◆ **BEREITGESTELLTER ABSCHNITT**
+++

In diesen trüben Zeiten ward auch an Melanchthon wahr, was der Apostel Johannes sagt: Unser Glaube ist der Sieg, der die Welt überwunden hat (1. Joh. 5, 4). Er hielt treu im Glauben aus und gegen den Versuch; durch das sog. Augsburger Interim die Spaltung zu vermitteln, erklärte er sich entschieden: "Wenn auch Krieg und Zerstörung drohet, so sollen wir doch Gottes Gebot höher achten, nämlich daß wir die erkannte Wahrheit des Evangelii nicht verleugnen sollen. Endlich kam durch den Augsburger Religionsfrieden 1555 eine Ausgleichung zu Stande.

+++

◆ **DATENSÄTZE**

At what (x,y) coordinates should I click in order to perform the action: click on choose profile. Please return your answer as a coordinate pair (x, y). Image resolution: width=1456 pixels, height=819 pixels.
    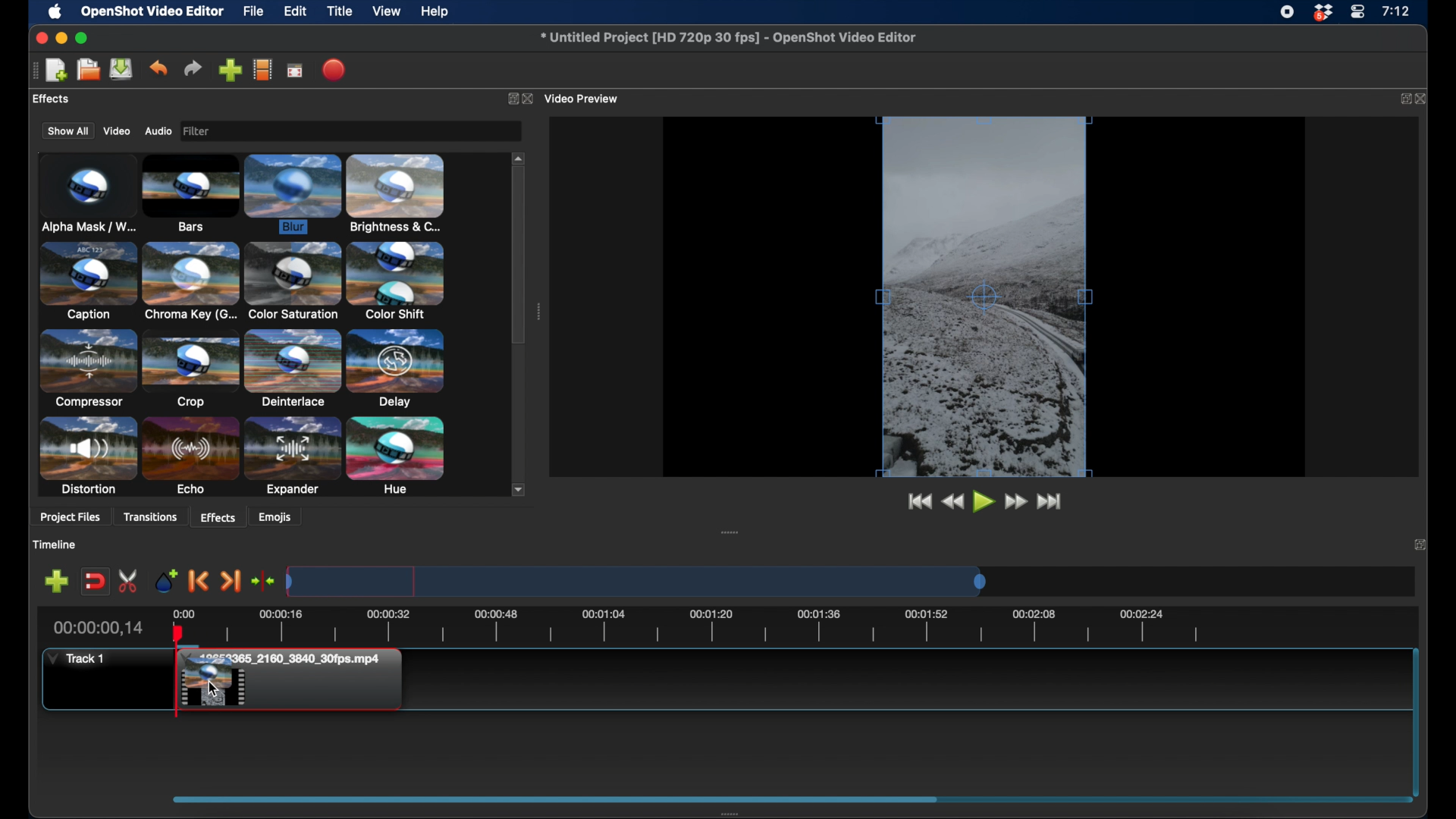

+++

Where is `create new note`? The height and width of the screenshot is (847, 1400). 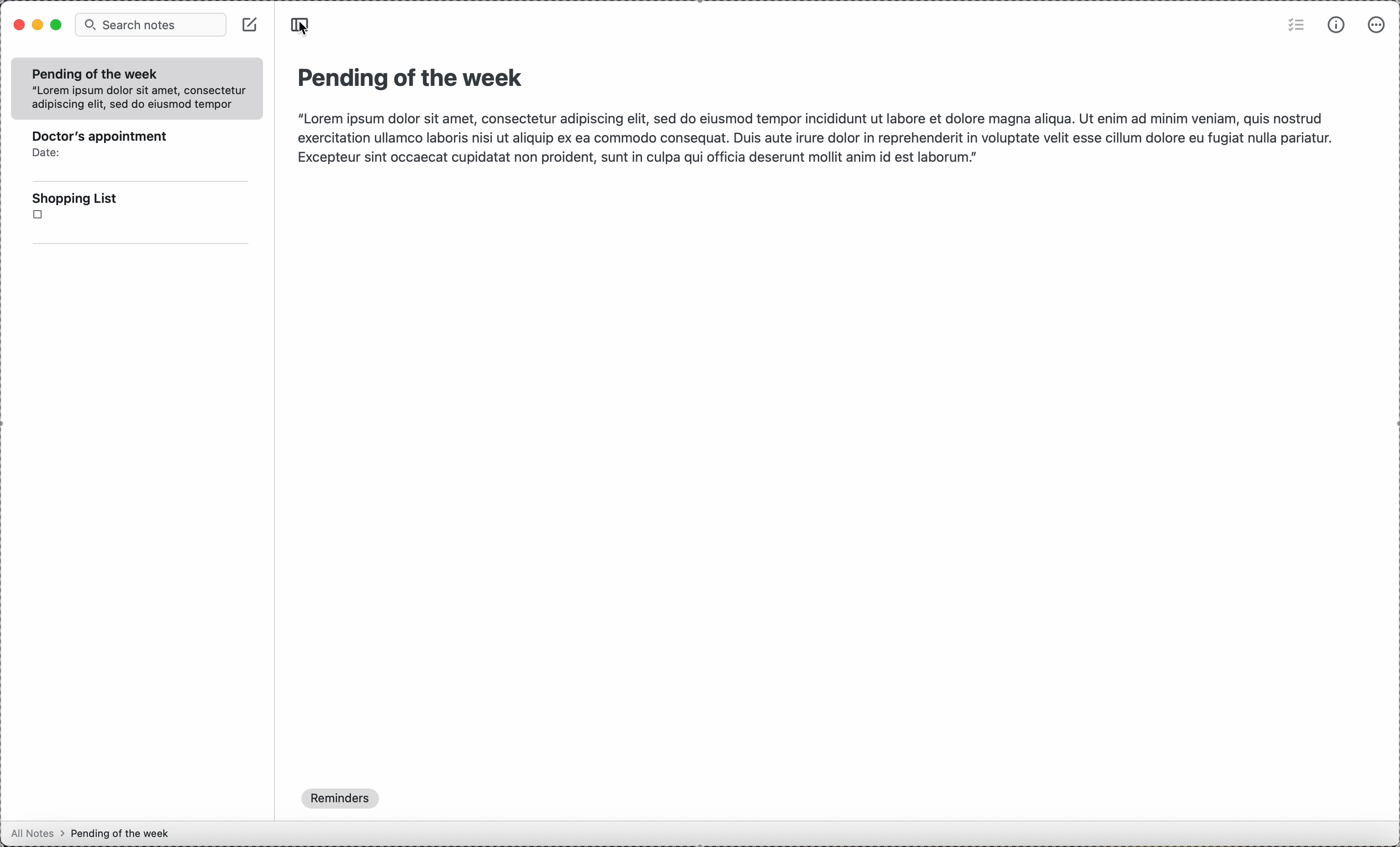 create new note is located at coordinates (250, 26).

+++

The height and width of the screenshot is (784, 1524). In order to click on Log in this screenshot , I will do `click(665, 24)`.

+++

Gib aus dem bereitgestellten Abschnitt über Melanchthon den Wortlaut von „In diesen trüben“ bis einschließlich „Ausgleichung zu Stande.“ unverändert aus.

◆ **KORREKTE AUSGABE**
In diesen trüben Zeiten ward auch an Melanchthon wahr, was der Apostel Johannes sagt: Unser Glaube ist der Sieg, der die Welt überwunden hat (1. Joh. 5, 4). Er hielt treu im Glauben aus und gegen den Versuch; durch das sog. Augsburger Interim die Spaltung zu vermitteln, erklärte er sich entschieden: "Wenn auch Krieg und Zerstörung drohet, so sollen wir doch Gottes Gebot höher achten, nämlich daß wir die erkannte Wahrheit des Evangelii nicht verleugnen sollen. Endlich kam durch den Augsburger Religionsfrieden 1555 eine Ausgleichung zu Stande.